Friday, March 30, 2018

Edward Albee


Who's Afraid of Virginia Woolf? is one of those plays that can't be avoided. And while I haven't seen it in the theater, I have just finished reading it in print. I was not disappointed. 

Part of what I enjoyed most about the play is its sense of movement: Albee proceeds at a steady clip, and the play, while long, does not drag. This is all the more impressive, I think, because it includes only four characters. 

And then there's Albee's facility for dialogue: there are exchanges here which pop, and which must be quite funny on the stage. Meanwhile, there are others -- especially involving the older of the two couples, George and Martha -- which are pointed and sad, and which must evoke emotion when performed. 

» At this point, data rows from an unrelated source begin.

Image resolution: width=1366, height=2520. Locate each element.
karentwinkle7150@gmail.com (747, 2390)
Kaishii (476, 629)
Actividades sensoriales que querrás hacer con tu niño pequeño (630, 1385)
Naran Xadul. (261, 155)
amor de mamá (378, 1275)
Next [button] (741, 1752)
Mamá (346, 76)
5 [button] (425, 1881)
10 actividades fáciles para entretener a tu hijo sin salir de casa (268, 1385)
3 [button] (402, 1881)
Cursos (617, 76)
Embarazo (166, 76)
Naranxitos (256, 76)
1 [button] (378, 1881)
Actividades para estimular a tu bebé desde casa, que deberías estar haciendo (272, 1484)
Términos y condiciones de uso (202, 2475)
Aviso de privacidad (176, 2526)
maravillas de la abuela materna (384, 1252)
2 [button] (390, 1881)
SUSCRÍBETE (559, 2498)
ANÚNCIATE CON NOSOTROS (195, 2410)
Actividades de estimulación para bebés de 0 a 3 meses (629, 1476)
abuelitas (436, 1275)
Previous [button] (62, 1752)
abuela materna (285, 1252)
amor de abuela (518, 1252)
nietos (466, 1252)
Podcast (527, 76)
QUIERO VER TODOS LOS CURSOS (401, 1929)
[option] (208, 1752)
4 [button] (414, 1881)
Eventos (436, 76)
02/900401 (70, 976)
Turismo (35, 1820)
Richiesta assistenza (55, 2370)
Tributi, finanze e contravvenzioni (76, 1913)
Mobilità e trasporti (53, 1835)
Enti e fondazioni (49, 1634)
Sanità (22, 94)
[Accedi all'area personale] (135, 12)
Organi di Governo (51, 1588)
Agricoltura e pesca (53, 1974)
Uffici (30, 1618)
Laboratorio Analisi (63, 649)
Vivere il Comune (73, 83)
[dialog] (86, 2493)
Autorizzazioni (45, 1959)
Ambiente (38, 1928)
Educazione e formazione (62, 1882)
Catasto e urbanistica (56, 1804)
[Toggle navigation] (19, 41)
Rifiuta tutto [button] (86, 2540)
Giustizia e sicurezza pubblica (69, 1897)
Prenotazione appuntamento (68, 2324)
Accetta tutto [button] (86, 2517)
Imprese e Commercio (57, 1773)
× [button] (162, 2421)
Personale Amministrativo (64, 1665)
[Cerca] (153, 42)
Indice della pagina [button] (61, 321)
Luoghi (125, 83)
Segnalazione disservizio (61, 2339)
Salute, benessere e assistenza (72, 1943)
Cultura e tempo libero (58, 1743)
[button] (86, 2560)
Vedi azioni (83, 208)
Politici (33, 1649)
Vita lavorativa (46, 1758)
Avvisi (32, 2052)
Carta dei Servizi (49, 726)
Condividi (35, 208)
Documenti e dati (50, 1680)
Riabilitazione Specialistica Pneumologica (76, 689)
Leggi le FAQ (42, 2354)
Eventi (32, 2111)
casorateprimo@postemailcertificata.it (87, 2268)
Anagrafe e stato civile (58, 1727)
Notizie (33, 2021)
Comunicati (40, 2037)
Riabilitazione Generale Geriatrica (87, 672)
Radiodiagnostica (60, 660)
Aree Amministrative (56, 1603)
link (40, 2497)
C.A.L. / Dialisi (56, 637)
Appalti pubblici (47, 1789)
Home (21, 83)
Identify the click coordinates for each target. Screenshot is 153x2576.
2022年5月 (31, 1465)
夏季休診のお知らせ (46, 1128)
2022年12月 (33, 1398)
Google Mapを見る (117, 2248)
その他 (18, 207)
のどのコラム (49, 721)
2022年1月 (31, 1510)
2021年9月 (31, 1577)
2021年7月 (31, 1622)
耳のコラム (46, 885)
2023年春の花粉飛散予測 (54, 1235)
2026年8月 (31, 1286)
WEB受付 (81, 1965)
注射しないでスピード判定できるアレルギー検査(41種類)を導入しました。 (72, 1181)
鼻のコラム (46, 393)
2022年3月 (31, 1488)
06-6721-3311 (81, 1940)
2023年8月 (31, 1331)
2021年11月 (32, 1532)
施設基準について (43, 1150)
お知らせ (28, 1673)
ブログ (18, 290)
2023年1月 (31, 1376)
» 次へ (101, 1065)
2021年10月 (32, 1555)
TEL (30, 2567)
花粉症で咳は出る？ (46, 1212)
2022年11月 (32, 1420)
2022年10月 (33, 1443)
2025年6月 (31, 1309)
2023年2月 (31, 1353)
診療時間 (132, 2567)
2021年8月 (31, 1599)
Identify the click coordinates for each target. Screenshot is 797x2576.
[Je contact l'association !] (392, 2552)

I know the third and final act of Who's Afraid is thought to be the most famous -- with its unexpected ending, and its thematic resolution. I enjoyed this section, true, but I did not necessary find it the most compelling. For me, this was the second section -- "Walpurgisnacht" -- during which the characters are inverted, and the younger of the two couples is exposed for characteristics we might not expect: , frailty and hypocrisy, among them. 

For me, this wasn't a play at the same level of O'Neill or Ionesco, for instance, but there is something here that's lasting, there's a sense in which Albee has laid bare the games we play: he's exposed them and their meaning, and in so doing, has made clear that those games are the things, however imagined, however strained, which keep us sane.